Il possédait un visage quelconque, sans la bizarrerie d’un nez trop fort, ni le charme d’un nez bien fait. Ses gestes manquaient de vivacité, et de lenteur également. Il n’était point spirituel, mais point trop bête non plus. Il n’attirait l’attention ni par un excès de grosseur ni par un excès de maigreur. En un mot, l’ensemble de sa personnalité morale et physique exigeait qu’on l’ignorât, comme un objet inutile et sans valeur. Il n’était rien. Et, torture inimaginable, il le savait.

Souvent, des révoltes intérieures le secouaient. Il voulait « se montrer ». Il tentait d’« être quelque chose », bon, mauvais, insolent, charitable, courroucé. On le regardait, puis on tournait la tête d’un air distrait. Et il retombait dans son silence, dans son néant.

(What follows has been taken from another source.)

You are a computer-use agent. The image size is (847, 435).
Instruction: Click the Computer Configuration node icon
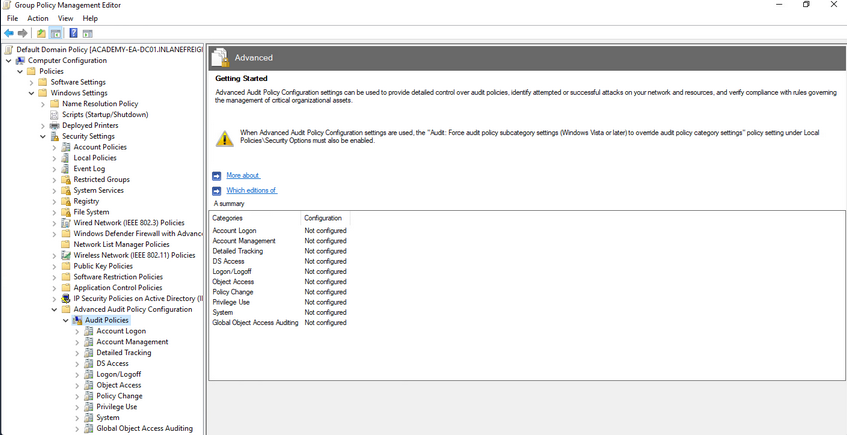[20, 60]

Sa femme trépassa. L’enterrement le mit en vedette. Des gens le plaignirent. Il exagéra son chagrin pour augmenter la compassion. Au cimetière, il feignit l’évanouissement. On l’entoura. Il eut là quelques douces minutes.

De cet incident naquit un espoir. La déveine – il appelait ainsi la cause de son obscurité – renonçait peut-être à le poursuivre. C’est alors qu’il vendit son fonds et qu’il vint s’établir à Yainville. Dans ce cadre modeste, indubitablement il resplendirait.